------ Given data

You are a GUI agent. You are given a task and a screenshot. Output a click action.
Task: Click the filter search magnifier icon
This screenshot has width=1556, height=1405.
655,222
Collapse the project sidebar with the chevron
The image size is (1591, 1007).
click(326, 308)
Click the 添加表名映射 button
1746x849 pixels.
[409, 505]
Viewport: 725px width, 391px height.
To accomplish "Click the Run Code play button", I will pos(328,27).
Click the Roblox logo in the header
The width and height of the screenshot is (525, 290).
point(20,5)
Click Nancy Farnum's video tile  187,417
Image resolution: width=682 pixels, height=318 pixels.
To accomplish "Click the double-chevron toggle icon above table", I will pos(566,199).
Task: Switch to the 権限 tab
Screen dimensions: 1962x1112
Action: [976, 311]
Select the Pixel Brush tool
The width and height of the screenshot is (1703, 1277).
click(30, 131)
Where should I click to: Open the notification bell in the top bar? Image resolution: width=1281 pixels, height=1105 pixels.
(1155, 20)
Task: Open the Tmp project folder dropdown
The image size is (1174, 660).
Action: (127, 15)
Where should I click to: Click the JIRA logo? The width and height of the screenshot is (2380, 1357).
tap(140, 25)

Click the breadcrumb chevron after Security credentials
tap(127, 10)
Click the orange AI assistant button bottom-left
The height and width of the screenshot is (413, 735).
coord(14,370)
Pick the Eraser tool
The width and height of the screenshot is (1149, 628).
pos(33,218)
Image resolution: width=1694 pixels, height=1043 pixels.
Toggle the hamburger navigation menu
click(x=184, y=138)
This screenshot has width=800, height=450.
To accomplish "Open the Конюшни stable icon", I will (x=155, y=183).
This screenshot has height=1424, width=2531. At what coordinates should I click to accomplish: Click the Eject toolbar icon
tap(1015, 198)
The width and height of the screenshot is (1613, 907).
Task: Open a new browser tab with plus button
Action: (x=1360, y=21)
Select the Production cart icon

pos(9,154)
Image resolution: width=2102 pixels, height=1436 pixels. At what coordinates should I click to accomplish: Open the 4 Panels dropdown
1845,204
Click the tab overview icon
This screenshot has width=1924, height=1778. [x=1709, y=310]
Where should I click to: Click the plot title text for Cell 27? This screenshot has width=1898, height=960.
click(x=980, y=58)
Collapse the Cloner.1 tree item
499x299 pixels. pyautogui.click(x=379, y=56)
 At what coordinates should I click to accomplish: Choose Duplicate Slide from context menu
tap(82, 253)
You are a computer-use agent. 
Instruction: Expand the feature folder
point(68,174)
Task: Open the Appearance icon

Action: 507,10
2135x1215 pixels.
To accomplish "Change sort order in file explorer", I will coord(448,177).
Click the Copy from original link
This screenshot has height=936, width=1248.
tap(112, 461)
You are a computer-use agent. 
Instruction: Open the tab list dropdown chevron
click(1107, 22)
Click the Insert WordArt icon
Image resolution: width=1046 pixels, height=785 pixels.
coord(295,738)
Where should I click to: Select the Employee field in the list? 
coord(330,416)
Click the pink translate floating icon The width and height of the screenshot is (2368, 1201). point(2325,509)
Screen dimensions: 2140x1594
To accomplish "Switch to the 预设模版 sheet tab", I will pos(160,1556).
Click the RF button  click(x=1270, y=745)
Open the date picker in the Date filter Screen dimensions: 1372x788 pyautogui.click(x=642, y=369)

------------

■ Problem description ■
Each entry above is to be set down again in exactly the same words.

■ Response below ■
You are a GUI agent. You are given a task and a screenshot. Output a click action.
Task: Click the filter search magnifier icon
This screenshot has width=1556, height=1405.
655,222
Collapse the project sidebar with the chevron
The image size is (1591, 1007).
click(326, 308)
Click the 添加表名映射 button
1746x849 pixels.
[409, 505]
Viewport: 725px width, 391px height.
To accomplish "Click the Run Code play button", I will pos(328,27).
Click the Roblox logo in the header
The width and height of the screenshot is (525, 290).
point(20,5)
Click Nancy Farnum's video tile  187,417
Image resolution: width=682 pixels, height=318 pixels.
To accomplish "Click the double-chevron toggle icon above table", I will pos(566,199).
Task: Switch to the 権限 tab
Screen dimensions: 1962x1112
Action: [976, 311]
Select the Pixel Brush tool
The width and height of the screenshot is (1703, 1277).
click(30, 131)
Where should I click to: Open the notification bell in the top bar? Image resolution: width=1281 pixels, height=1105 pixels.
(1155, 20)
Task: Open the Tmp project folder dropdown
The image size is (1174, 660).
Action: (127, 15)
Where should I click to: Click the JIRA logo? The width and height of the screenshot is (2380, 1357).
tap(140, 25)

Click the breadcrumb chevron after Security credentials
tap(127, 10)
Click the orange AI assistant button bottom-left
The height and width of the screenshot is (413, 735).
coord(14,370)
Pick the Eraser tool
The width and height of the screenshot is (1149, 628).
pos(33,218)
Image resolution: width=1694 pixels, height=1043 pixels.
Toggle the hamburger navigation menu
click(x=184, y=138)
This screenshot has width=800, height=450.
To accomplish "Open the Конюшни stable icon", I will (x=155, y=183).
This screenshot has height=1424, width=2531. At what coordinates should I click to accomplish: Click the Eject toolbar icon
tap(1015, 198)
The width and height of the screenshot is (1613, 907).
Task: Open a new browser tab with plus button
Action: (x=1360, y=21)
Select the Production cart icon

pos(9,154)
Image resolution: width=2102 pixels, height=1436 pixels. At what coordinates should I click to accomplish: Open the 4 Panels dropdown
1845,204
Click the tab overview icon
This screenshot has width=1924, height=1778. [x=1709, y=310]
Where should I click to: Click the plot title text for Cell 27? This screenshot has width=1898, height=960.
click(x=980, y=58)
Collapse the Cloner.1 tree item
499x299 pixels. pyautogui.click(x=379, y=56)
 At what coordinates should I click to accomplish: Choose Duplicate Slide from context menu
tap(82, 253)
You are a computer-use agent. 
Instruction: Expand the feature folder
point(68,174)
Task: Open the Appearance icon

Action: 507,10
2135x1215 pixels.
To accomplish "Change sort order in file explorer", I will coord(448,177).
Click the Copy from original link
This screenshot has height=936, width=1248.
tap(112, 461)
You are a computer-use agent. 
Instruction: Open the tab list dropdown chevron
click(1107, 22)
Click the Insert WordArt icon
Image resolution: width=1046 pixels, height=785 pixels.
coord(295,738)
Where should I click to: Select the Employee field in the list? 
coord(330,416)
Click the pink translate floating icon The width and height of the screenshot is (2368, 1201). point(2325,509)
Screen dimensions: 2140x1594
To accomplish "Switch to the 预设模版 sheet tab", I will pos(160,1556).
Click the RF button  click(x=1270, y=745)
Open the date picker in the Date filter Screen dimensions: 1372x788 pyautogui.click(x=642, y=369)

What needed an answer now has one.